Abstract Perovskite‐based tandem solar cells represent a key technology for next‐generation photovoltaics. As an essential component, the carrier transport layer (CTL) encounters challenges such as poor interfacial contact and inefficient carrier transport in both single‐junction and tandem perovskite solar cells. Herein, it is demonstrated that inserting a 2,4,6‐Tris[3‐(diphenylphosphinyl)phenyl]‐1,3,5‐triazine (PO‐T2T) interlayer between C 60 and Atomic layer deposition (ALD) SnO X layers imparts multiple functional benefits: 1) The PO‐T2T interlayer re‐engineers the buried interface by establishing a more uniform surface potential and a favorable band alignment, thereby suppressing interfacial energetic disorder and enhancing electron‐extraction driving force, facilitating improved carrier transport; 2) The PO‐T2T interlayer provides nucleation sites for the uniform deposition of ALD SnO X and suppresses interfacial non‐radiative recombination, enabling improved heterointerface contact and enhanced device stability.
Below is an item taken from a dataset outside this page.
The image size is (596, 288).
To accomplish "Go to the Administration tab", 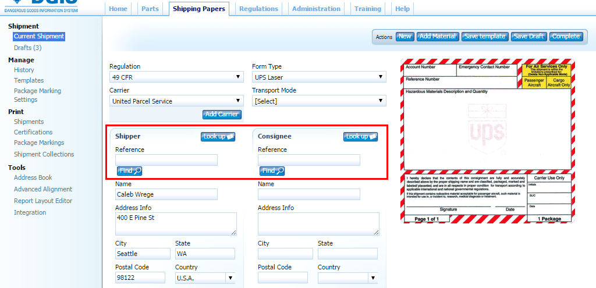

As a result, high‐efficiency perovskite devices with enhanced operational stability are achieved: single‐junction wide‐bandgap (1.78 eV) perovskite cells with a power conversion efficiency (PCE) of 21.1%, and all‐perovskite tandem devices with PCEs of 28.5% (two‐terminal) and 29.3% (four‐terminal). This approach offers a promising strategy for advancing interfacial contact design in perovskite‐based tandem technology.